**PROBLEM TO WORK ON**: Please reproduce, word for word, the stretch from "NSF's existing policies" through "large facilities Plan." in the passage below on NSF's major research equipment account.

**EXTRACTED TEXT**:
※ ※ ※
NSF's existing policies and procedures have led the Agency to apply
funding sources inconsistently among these projects and fail to
account for each project's total cost.
As a result of these findings, we have recommended that NSF revise
its financial management policies and procedures to ensure that
it identifies the full cost of major research equipment and facilities
and improves its administration of MRE accounts. NSF should be
able to incorporate these improvements into its current efforts
to implement the large facilities Plan.
Finally, the MRE account provides funding for two distinctly different
types of projects: those that invest in state-of-the-art, scientific
tools for research and the development of new knowledge and ideas;
and those that support the investment in mission critical property,
plant, and equipment (PP&E) owned by NSF. The latter provide
the facilities and logistical means for a broad range of science
endeavors, primarily in NSF's Polar Programs. Both types of projects
require effective management, i.e., planning, budgeting, construction
oversight, and risk management, to ensure that these multimillion-dollar
projects proceed on schedule, stay within budget, and perform as
expected. Both also require full-cost accounting in accordance
with Federal accounting standards.
※ ※ ※
**PROVIDED MATERIAL**:
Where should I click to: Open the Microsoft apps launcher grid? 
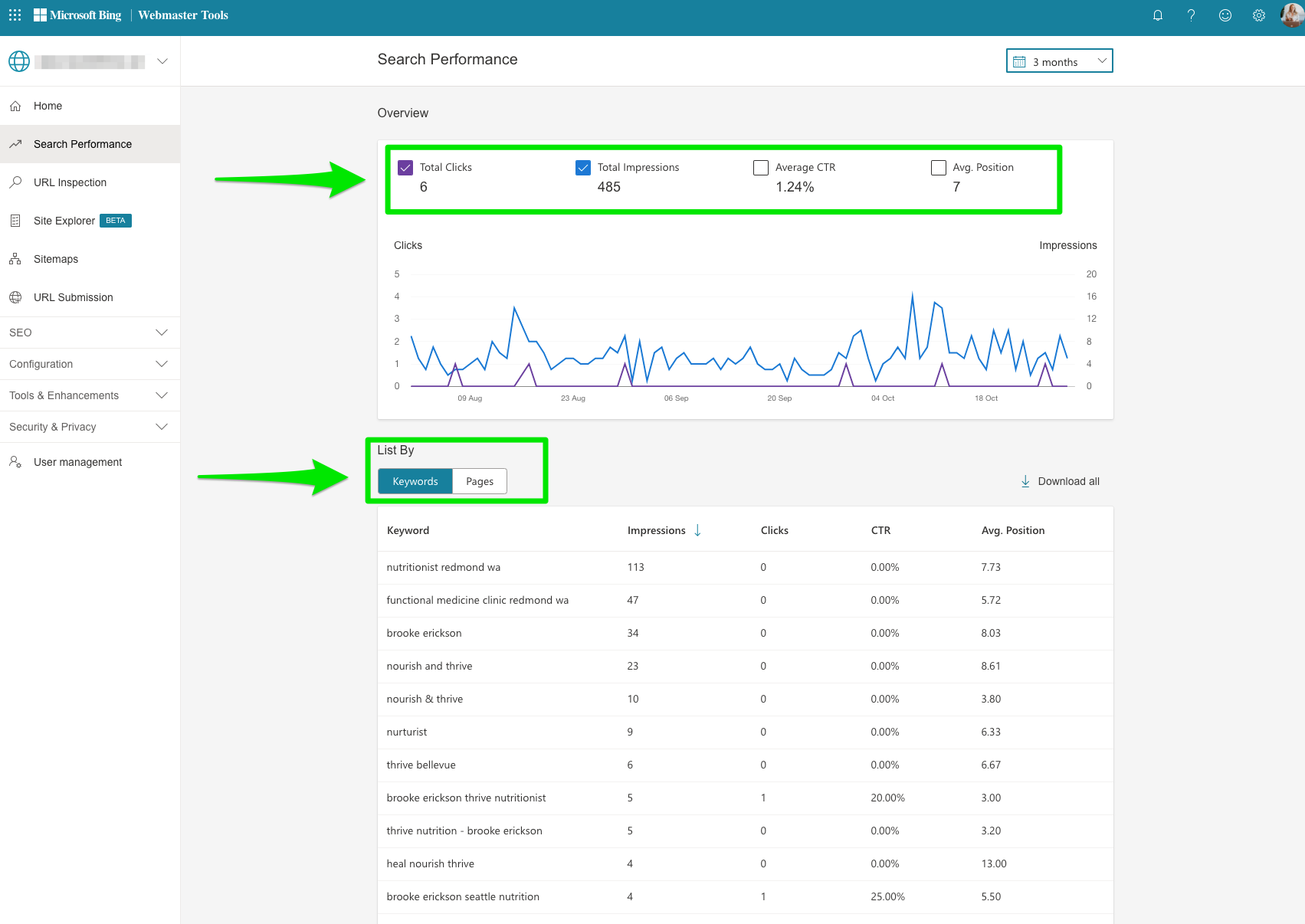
※ ※ ※
**SOLUTION FOR THIS EXERCISE**:
NSF's existing policies and procedures have led the Agency to apply
funding sources inconsistently among these projects and fail to
account for each project's total cost.
As a result of these findings, we have recommended that NSF revise
its financial management policies and procedures to ensure that
it identifies the full cost of major research equipment and facilities
and improves its administration of MRE accounts. NSF should be
able to incorporate these improvements into its current efforts
to implement the large facilities Plan.